Let"s say you have all this information about your land. Every household then records its trees and you have a monthly ritual: the community then looks up the volume of fruits that are coming into the market. Then they know what crops are going to be harvested at what particular time. That is the database. The commercial agent then begins to use this information as market information.

We"re not leaving it now to the enterprises to have their own malignant `cartelisation", you have the communities getting together and negotiating with each other. This project identification work, project promotion work, is done systematically; and, since every community has a collective bargaining agent, inter-community negotiations become a relatively simple matter. Right now, it"s very difficult.

As you know, in modern economics, the marginal wage theory no longer applies. This is the most absurd part of neoclassical economics. Wage decisions are not made according to marginal analysis, it"s all collective bargaining. When you do this, the community becomes even more powerful. The trouble with trade unions is that their principle of organisation is dependent on enterprise.
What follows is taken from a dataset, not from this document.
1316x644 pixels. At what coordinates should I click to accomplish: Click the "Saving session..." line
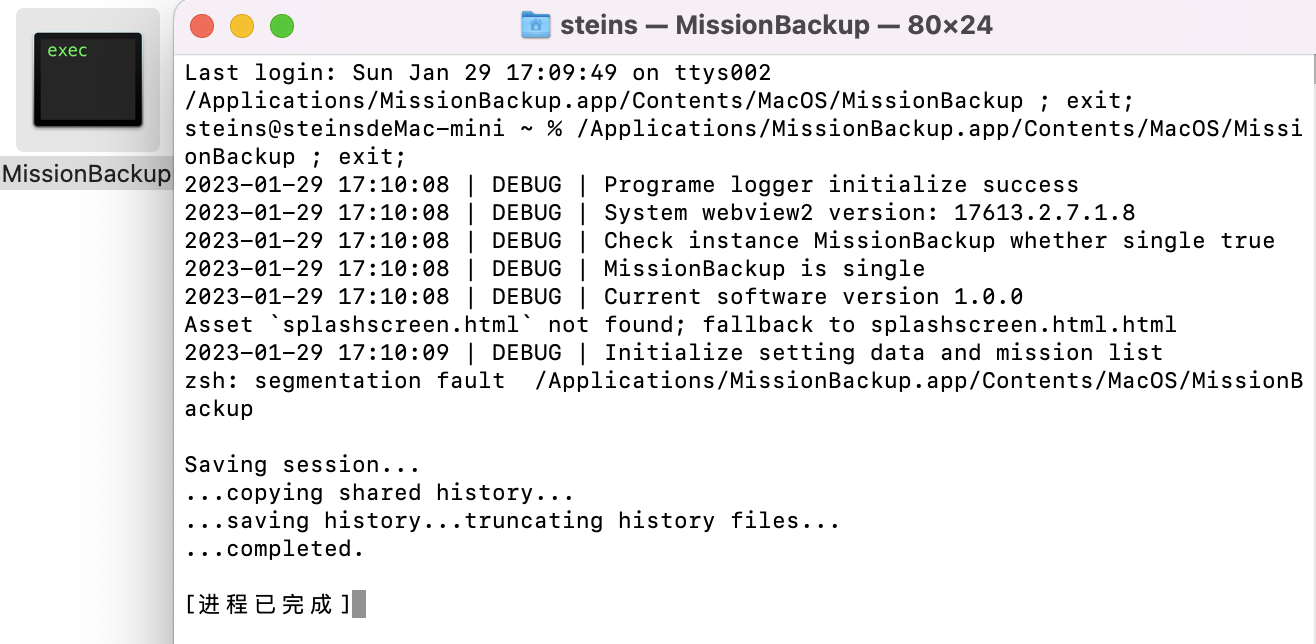303,465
In other words, there are all sorts of complexities. For example, the cooperative movement can be a formality. It"s interesting that the word cooperative is a Western term -- its a very enterprise-oriented term. The old village associations in Taiwan operated very much as community organisations. They were not cooperatives in the Scandinavian sense of the term. They were not enterprises either. They were community-based. Their principle of selection was really a village.

Seductivemyth
What I"m suggesting is that life is going to be more efficient when you measure efficiency in terms of human values. It"s going to be far more efficient than the enterprise system. It"s a very seductive myth that no matter how much you"ve fragmented the decision-making, if you leave the market free, then everything will come out right. And we know it hasn"t come out right.

The point is that if you leave the communities as they are now, they"re extremely vulnerable. They are going to continue to disintegrate. I suggest that the reason they"re so bothered about disintegration is precisely because they don"t have the same rigorous measure of performance as enterprises do. And, therefore, they"re not able to give exactly the kind of incentives and motivate people the way enterprises do. But the answer here is not to commit suicide for fear of death. I think that the answer is that we must empower communities precisely by making them work like enterprises. And they can operate like enterprises but not be subject to the same distorted bottom line that enterprises have.

Often enough, I look at community accounts and say, "My gosh, this is big business!" It"s just amazing that nobody looks at it as a business. You don"t have to relegate communities to small-time micro-enterprises. If you look at communities around watershed areas, it"s amazing what potential there is for combining both good business and good ecology in the community-management system.